The justices emphasize that heroin use causes harm. But Timbs is no more responsible for that harm than a liquor retailer is responsible for the damage caused by alcohol abuse. According to the Centers for Disease Control and Prevention, alcohol causes something like 88,000 deaths a year in the United States, compared to about 14,000 deaths involving heroin in 2019. The only reason that Timbs, unlike the folks at Total Wine & More, was arrested and punished is that politicians have drawn a morally unjustifiable distinction between these two intoxicants.

Once you ignore that reality, the question of proportionality is bound to generate the sort of disagreement that Slaughter predicts. The government can create a black market with artificially high prices, then cite the exorbitant sums spent by drug users as a measure of the injury they supposedly have inflicted on “society.” It can impose draconian criminal penalties for the crimes it invented, then cite those penalties to justify civil forfeitures like this one.

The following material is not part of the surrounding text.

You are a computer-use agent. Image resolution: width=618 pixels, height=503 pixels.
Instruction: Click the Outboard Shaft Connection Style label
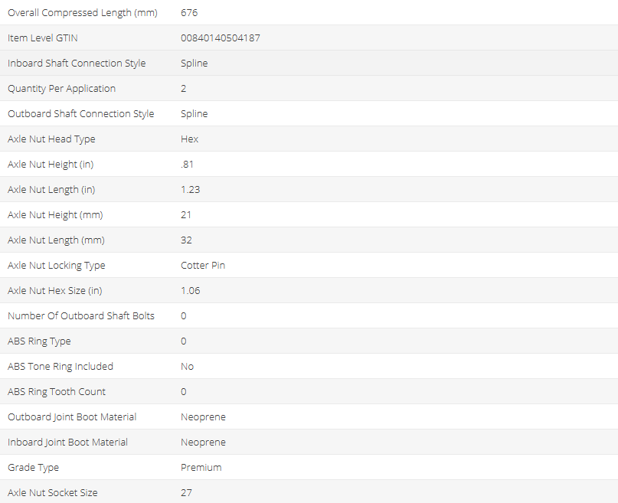(x=80, y=113)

Consider the case of Kevin McBride, a Tucson handyman whose $15,000 Jeep was seized last year because his girlfriend allegedly used it for a $25 marijuana sale to an undercover cop. Unlike Timbs but like many victims of civil forfeiture, McBride was not at all culpable in the offense that the cops cited to justify taking his property, which helps explain why prosecutors quickly agreed to return the Jeep after the Goldwater Institute threatened to sue. But suppose that McBride himself had sold the pot. You might think the forfeiture still would be clearly disproportionate. But that is not obvious given the criminal penalties that Arizona legislators had deemed appropriate for this sort of offense.

“If the forfeiture of a $15,000 Jeep over $25 worth of marijuana is not excessive,” Goldwater Institute senior attorney Matt Miller said at the time, “then it is difficult to imagine what would be.” Yet under Arizona law, selling less than two pounds of marijuana was punishable by up to three years in prison and a maximum fine of $150,000. In other words, the maximum fine was 10 times the value of McBride’s Jeep, which suggests such a forfeiture would not be so disproportionate after all. Arizona legislators evidently thought that exchanging even a small amount of marijuana for a small amount of money was a pretty serious crime against society.

As a result of a ballot initiative that voters approved last November, selling marijuana for recreational use is no longer any sort of crime under Arizona law, provided the seller has obtained the necessary license and follows the state’s regulations. That sudden transformation underscores the utterly arbitrary nature of drug prohibition, which has nothing to do with real injuries inflicted on identifiable victims. When the government proscribes peaceful conduct that violates no one’s rights, any punishment is excessive.